▶ **What to do**
Print all of the data exactly, with no line missing.
──────── Source material ────────
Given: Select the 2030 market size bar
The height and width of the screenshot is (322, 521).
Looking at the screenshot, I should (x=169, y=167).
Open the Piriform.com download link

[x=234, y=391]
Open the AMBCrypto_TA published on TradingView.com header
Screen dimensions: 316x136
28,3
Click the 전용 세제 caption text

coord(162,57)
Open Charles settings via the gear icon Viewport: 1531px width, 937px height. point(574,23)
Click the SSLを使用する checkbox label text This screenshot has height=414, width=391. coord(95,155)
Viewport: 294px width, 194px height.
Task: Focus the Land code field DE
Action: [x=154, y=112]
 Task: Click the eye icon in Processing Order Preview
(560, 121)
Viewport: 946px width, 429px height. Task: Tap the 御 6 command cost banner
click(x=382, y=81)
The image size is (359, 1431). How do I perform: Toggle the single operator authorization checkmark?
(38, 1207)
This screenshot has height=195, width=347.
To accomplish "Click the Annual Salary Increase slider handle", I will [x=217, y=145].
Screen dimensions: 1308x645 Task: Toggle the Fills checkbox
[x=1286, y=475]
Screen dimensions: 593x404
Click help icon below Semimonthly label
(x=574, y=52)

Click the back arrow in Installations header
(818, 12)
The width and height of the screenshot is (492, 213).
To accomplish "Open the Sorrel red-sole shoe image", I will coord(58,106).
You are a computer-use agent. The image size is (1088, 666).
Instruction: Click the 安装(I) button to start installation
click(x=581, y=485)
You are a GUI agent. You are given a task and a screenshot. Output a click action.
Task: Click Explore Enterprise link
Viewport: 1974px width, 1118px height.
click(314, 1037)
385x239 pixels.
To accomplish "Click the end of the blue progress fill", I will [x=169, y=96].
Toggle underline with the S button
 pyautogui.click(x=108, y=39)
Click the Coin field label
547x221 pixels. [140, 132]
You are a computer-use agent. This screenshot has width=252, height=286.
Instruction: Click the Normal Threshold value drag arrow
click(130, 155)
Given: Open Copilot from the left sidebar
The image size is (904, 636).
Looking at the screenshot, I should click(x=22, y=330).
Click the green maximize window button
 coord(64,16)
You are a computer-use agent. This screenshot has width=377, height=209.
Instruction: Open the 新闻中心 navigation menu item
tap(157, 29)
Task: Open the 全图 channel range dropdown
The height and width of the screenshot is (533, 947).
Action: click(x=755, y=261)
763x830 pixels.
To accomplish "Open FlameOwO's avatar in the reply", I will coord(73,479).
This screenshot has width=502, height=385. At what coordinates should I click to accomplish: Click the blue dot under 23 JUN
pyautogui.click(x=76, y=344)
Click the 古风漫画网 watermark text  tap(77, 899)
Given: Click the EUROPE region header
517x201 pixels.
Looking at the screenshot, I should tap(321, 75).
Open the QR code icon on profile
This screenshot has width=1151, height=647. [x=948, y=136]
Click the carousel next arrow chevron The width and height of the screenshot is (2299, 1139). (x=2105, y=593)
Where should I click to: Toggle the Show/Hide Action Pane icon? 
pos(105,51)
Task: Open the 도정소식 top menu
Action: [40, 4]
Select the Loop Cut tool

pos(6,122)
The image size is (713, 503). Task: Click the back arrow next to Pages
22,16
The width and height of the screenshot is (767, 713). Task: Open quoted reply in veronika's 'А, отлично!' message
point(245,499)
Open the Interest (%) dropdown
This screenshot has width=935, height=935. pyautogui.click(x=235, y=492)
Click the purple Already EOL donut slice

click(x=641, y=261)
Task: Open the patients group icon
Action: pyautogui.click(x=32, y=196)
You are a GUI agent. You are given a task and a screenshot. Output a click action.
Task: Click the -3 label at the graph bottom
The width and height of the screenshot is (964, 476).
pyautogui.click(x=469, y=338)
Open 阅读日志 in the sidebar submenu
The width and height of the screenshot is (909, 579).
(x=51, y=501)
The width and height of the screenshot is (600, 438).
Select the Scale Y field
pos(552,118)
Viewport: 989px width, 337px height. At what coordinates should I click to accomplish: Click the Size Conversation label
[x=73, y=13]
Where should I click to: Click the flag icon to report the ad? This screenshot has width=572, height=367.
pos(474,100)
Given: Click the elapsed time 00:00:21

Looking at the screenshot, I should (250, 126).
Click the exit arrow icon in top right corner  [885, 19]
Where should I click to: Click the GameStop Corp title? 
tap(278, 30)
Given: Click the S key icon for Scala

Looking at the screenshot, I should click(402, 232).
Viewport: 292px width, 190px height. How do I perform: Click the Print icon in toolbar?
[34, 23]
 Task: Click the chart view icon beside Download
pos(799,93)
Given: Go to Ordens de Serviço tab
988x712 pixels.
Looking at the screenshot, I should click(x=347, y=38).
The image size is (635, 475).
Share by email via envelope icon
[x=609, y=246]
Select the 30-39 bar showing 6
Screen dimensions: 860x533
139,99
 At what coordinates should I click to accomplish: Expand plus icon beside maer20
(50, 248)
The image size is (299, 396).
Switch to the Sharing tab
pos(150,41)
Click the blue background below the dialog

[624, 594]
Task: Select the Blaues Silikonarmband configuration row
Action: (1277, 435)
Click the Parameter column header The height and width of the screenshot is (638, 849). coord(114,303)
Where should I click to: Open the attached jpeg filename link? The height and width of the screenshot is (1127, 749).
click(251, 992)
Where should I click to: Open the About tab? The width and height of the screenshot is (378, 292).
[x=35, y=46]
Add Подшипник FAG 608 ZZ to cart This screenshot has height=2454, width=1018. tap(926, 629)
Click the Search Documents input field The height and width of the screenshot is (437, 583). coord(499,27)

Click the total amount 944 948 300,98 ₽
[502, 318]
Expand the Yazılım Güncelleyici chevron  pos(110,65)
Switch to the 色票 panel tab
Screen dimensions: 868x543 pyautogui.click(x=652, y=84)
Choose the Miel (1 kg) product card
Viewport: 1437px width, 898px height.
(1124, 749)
────────
▶ **Response to this task**
Given: Select the 2030 market size bar
The height and width of the screenshot is (322, 521).
Looking at the screenshot, I should (x=169, y=167).
Open the Piriform.com download link

[x=234, y=391]
Open the AMBCrypto_TA published on TradingView.com header
Screen dimensions: 316x136
28,3
Click the 전용 세제 caption text

coord(162,57)
Open Charles settings via the gear icon Viewport: 1531px width, 937px height. point(574,23)
Click the SSLを使用する checkbox label text This screenshot has height=414, width=391. coord(95,155)
Viewport: 294px width, 194px height.
Task: Focus the Land code field DE
Action: [x=154, y=112]
 Task: Click the eye icon in Processing Order Preview
(560, 121)
Viewport: 946px width, 429px height. Task: Tap the 御 6 command cost banner
click(x=382, y=81)
The image size is (359, 1431). How do I perform: Toggle the single operator authorization checkmark?
(38, 1207)
This screenshot has height=195, width=347.
To accomplish "Click the Annual Salary Increase slider handle", I will [x=217, y=145].
Screen dimensions: 1308x645 Task: Toggle the Fills checkbox
[x=1286, y=475]
Screen dimensions: 593x404
Click help icon below Semimonthly label
(x=574, y=52)

Click the back arrow in Installations header
(818, 12)
The width and height of the screenshot is (492, 213).
To accomplish "Open the Sorrel red-sole shoe image", I will coord(58,106).
You are a computer-use agent. The image size is (1088, 666).
Instruction: Click the 安装(I) button to start installation
click(x=581, y=485)
You are a GUI agent. You are given a task and a screenshot. Output a click action.
Task: Click Explore Enterprise link
Viewport: 1974px width, 1118px height.
click(314, 1037)
385x239 pixels.
To accomplish "Click the end of the blue progress fill", I will [x=169, y=96].
Toggle underline with the S button
 pyautogui.click(x=108, y=39)
Click the Coin field label
547x221 pixels. [140, 132]
You are a computer-use agent. This screenshot has width=252, height=286.
Instruction: Click the Normal Threshold value drag arrow
click(130, 155)
Given: Open Copilot from the left sidebar
The image size is (904, 636).
Looking at the screenshot, I should click(x=22, y=330).
Click the green maximize window button
 coord(64,16)
You are a computer-use agent. This screenshot has width=377, height=209.
Instruction: Open the 新闻中心 navigation menu item
tap(157, 29)
Task: Open the 全图 channel range dropdown
The height and width of the screenshot is (533, 947).
Action: click(x=755, y=261)
763x830 pixels.
To accomplish "Open FlameOwO's avatar in the reply", I will coord(73,479).
This screenshot has width=502, height=385. At what coordinates should I click to accomplish: Click the blue dot under 23 JUN
pyautogui.click(x=76, y=344)
Click the 古风漫画网 watermark text  tap(77, 899)
Given: Click the EUROPE region header
517x201 pixels.
Looking at the screenshot, I should tap(321, 75).
Open the QR code icon on profile
This screenshot has width=1151, height=647. [x=948, y=136]
Click the carousel next arrow chevron The width and height of the screenshot is (2299, 1139). (x=2105, y=593)
Where should I click to: Toggle the Show/Hide Action Pane icon? 
pos(105,51)
Task: Open the 도정소식 top menu
Action: [40, 4]
Select the Loop Cut tool

pos(6,122)
The image size is (713, 503). Task: Click the back arrow next to Pages
22,16
The width and height of the screenshot is (767, 713). Task: Open quoted reply in veronika's 'А, отлично!' message
point(245,499)
Open the Interest (%) dropdown
This screenshot has width=935, height=935. pyautogui.click(x=235, y=492)
Click the purple Already EOL donut slice

click(x=641, y=261)
Task: Open the patients group icon
Action: pyautogui.click(x=32, y=196)
You are a GUI agent. You are given a task and a screenshot. Output a click action.
Task: Click the -3 label at the graph bottom
The width and height of the screenshot is (964, 476).
pyautogui.click(x=469, y=338)
Open 阅读日志 in the sidebar submenu
The width and height of the screenshot is (909, 579).
(x=51, y=501)
The width and height of the screenshot is (600, 438).
Select the Scale Y field
pos(552,118)
Viewport: 989px width, 337px height. At what coordinates should I click to accomplish: Click the Size Conversation label
[x=73, y=13]
Where should I click to: Click the flag icon to report the ad? This screenshot has width=572, height=367.
pos(474,100)
Given: Click the elapsed time 00:00:21

Looking at the screenshot, I should (250, 126).
Click the exit arrow icon in top right corner  [885, 19]
Where should I click to: Click the GameStop Corp title? 
tap(278, 30)
Given: Click the S key icon for Scala

Looking at the screenshot, I should click(402, 232).
Viewport: 292px width, 190px height. How do I perform: Click the Print icon in toolbar?
[34, 23]
 Task: Click the chart view icon beside Download
pos(799,93)
Given: Go to Ordens de Serviço tab
988x712 pixels.
Looking at the screenshot, I should click(x=347, y=38).
The image size is (635, 475).
Share by email via envelope icon
[x=609, y=246]
Select the 30-39 bar showing 6
Screen dimensions: 860x533
139,99
 At what coordinates should I click to accomplish: Expand plus icon beside maer20
(50, 248)
The image size is (299, 396).
Switch to the Sharing tab
pos(150,41)
Click the blue background below the dialog

[624, 594]
Task: Select the Blaues Silikonarmband configuration row
Action: (1277, 435)
Click the Parameter column header The height and width of the screenshot is (638, 849). coord(114,303)
Where should I click to: Open the attached jpeg filename link? The height and width of the screenshot is (1127, 749).
click(251, 992)
Where should I click to: Open the About tab? The width and height of the screenshot is (378, 292).
[x=35, y=46]
Add Подшипник FAG 608 ZZ to cart This screenshot has height=2454, width=1018. tap(926, 629)
Click the Search Documents input field The height and width of the screenshot is (437, 583). coord(499,27)

Click the total amount 944 948 300,98 ₽
[502, 318]
Expand the Yazılım Güncelleyici chevron  pos(110,65)
Switch to the 色票 panel tab
Screen dimensions: 868x543 pyautogui.click(x=652, y=84)
Choose the Miel (1 kg) product card
Viewport: 1437px width, 898px height.
(1124, 749)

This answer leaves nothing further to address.